Posted Thu Jun 25, 2020 2:32 pm

@tealeaf

I opened up the massive 3-ring binder manual and there really isn't a lot about fonts. Interestingly, it's a lot more like the kind of setup I might expect to find on the C128. You might notice there is a "Preview" mode. I don't have the Print disk installed at the moment, but by holding down CTRL and F8, that's supposed to invoke a Fonts menu. For printing. In other words, you type with what they gave you and you can swap fonts - and preview your print - before you send it to your Printer. It's a pretty old-school way of doing things. One of my favorite C128 Word Processors does the same thing.

If you want to swap out fonts and see them in real-time, there are a ton of options in the WYSIWYG world for Amiga. I'd recommend Pen Pal, Excellence, Final Copy - heck, you probably have a few faves already.

User avatar
tealeaf

Posted Thu Jun 25, 2020 3:13 pm

I had suspected. To be honest, I'd rather live with the original topaz font -- half the point was avoiding the complexity of the more WYSIWIG editors. :)

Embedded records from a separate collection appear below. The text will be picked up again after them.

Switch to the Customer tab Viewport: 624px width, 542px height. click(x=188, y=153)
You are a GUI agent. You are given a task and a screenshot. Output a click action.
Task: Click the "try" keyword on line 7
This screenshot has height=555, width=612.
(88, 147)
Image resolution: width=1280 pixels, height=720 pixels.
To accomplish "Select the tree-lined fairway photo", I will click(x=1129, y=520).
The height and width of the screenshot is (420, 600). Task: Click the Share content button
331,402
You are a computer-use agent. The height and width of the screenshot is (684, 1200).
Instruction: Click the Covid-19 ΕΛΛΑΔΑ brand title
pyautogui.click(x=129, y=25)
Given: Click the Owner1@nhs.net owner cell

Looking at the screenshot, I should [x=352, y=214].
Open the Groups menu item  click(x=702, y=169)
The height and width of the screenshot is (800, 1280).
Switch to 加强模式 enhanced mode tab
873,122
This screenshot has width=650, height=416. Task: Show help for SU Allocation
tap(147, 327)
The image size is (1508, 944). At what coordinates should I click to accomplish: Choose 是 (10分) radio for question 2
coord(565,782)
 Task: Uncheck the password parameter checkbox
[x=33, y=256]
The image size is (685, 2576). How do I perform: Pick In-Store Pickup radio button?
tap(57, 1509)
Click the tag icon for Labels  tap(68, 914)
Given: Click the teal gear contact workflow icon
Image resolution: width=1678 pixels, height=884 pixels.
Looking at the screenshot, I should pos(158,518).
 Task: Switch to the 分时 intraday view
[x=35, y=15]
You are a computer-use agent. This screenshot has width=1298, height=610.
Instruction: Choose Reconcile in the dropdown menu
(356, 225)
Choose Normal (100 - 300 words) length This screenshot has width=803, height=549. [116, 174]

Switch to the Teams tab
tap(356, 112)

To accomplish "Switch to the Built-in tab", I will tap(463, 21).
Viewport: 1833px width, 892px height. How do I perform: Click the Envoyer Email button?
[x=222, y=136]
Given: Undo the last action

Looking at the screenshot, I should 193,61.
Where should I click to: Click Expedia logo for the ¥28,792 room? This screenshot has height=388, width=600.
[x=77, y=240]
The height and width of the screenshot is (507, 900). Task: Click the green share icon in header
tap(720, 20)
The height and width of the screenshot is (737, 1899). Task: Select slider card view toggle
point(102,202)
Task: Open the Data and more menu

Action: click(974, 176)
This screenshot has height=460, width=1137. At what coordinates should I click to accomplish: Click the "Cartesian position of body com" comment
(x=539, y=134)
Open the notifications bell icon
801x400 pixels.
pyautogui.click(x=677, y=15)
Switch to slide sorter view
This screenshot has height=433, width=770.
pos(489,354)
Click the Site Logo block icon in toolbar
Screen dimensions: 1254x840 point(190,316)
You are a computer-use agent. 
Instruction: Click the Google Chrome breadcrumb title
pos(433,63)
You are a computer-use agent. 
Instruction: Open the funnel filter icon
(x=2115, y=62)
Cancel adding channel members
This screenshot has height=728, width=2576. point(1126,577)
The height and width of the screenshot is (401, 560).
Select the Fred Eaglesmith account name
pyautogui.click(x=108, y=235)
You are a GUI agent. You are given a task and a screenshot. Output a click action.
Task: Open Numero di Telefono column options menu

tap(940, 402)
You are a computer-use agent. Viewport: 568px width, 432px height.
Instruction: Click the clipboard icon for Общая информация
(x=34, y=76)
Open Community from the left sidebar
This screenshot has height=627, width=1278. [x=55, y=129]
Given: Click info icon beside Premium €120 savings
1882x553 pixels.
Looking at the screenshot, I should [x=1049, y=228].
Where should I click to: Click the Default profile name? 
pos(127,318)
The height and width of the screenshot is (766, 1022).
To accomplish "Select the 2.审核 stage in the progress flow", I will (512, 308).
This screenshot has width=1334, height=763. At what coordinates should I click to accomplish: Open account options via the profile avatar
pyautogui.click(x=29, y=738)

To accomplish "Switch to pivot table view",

Thanks for taking the time!

User avatar
MattX
Stargard, Poland

Posted Tue Nov 09, 2021 8:04 am

I'm sorry if I'm necroposting, but this is an excelent thread. I was so intrigued by Amiga's WordPerfect compatibility with modern word processors that are able to import old WP format files that I had to test it myself. I created a formatted text file with Amiga's WP 4.1.12 and save it as Amiga WP file and IBM WP file. Then I opened it with Libre Office Community Edition on my Solus OS (Linux). My own observations are:

- Amiga and IBM WP files look the same
- bold, italic, underline styles are fine
- tabs are fine
- centering and flush right doesn't work, so the only way to implement it somehow is using tabs instead to position the text lines where we want them to be

I'm pretty impressed that it works at least with basic text formatting, so I understend why Intric8 likes the WP so much and it's great that modern word processors still can open this old format.

There's an another idea how to format text on the Amiga to have it formatted when opened on PC: MARKDOWN
Markdown syntax is very easy to understand and supports some more stuff than basic text formatting like lists, various size headers etc.

For people who never heard about it: https://en.wikipedia.org/wiki/Markdown

You can play with online Markdown editor: https://stackedit.io/app#

User avatar
stevelord

Posted Wed Nov 10, 2021 2:58 am

I use Markdown extensively across my machines. In fact, a lot of my newsletter drafting is done in Final Writer, Redit or TextEdit. When I have non-work things to try, I try to do them on the Amiga. It's often slower than just opening up LibreOffice or whatever modern app does the same thing but I often enjoy the process more.

User avatar
MattX
Stargard, Poland

Posted Wed Nov 10, 2021 1:27 pm

stevelord wrote:
Wed Nov 10, 2021 2:58 am
I use Markdown extensively across my machines.
That's great to hear, because it seems to be the most effective way to simply format a big chunk of text without having to worry about special software and stuff. The only thing we need now is some Markdown viewer for classic Amigas. Something lightweight to use on OS1.x too. I got some experience with Markdown editors and note taking apps on Linux like Mark Text or Obsidian and I really see this language as the best solution for text transfer between old and new hardware.

User avatar
stevelord

Posted Wed Nov 10, 2021 4:17 pm

MattX wrote:
Wed Nov 10, 2021 1:27 pm
The only thing we need now is some Markdown viewer for classic Amigas.
Wellll... AmiGemini is open source, it could work as a starting point...

User avatar
dddaaannn

Posted Thu Nov 11, 2021 1:08 am

Is there an open source clone of MultiView yet? Seems like the right place to add a Markdown viewer.

A Markdown-to-AmigaGuide converter would be compelling. I wouldn't underestimate the complexity of parsing Markdown properly but it might be feasible to start with an open source library and a subset of the syntax.

Most modern tools I use to produce Markdown do inline formatting: the syntax chars are still visible, but they trigger formatting that represents what the syntax represents. I've gotten so used to it I rarely bother with rendering the Markdown in a reader or a conversion to HTML. A Markdown-enhanced text editor for a vintage platform would be keen.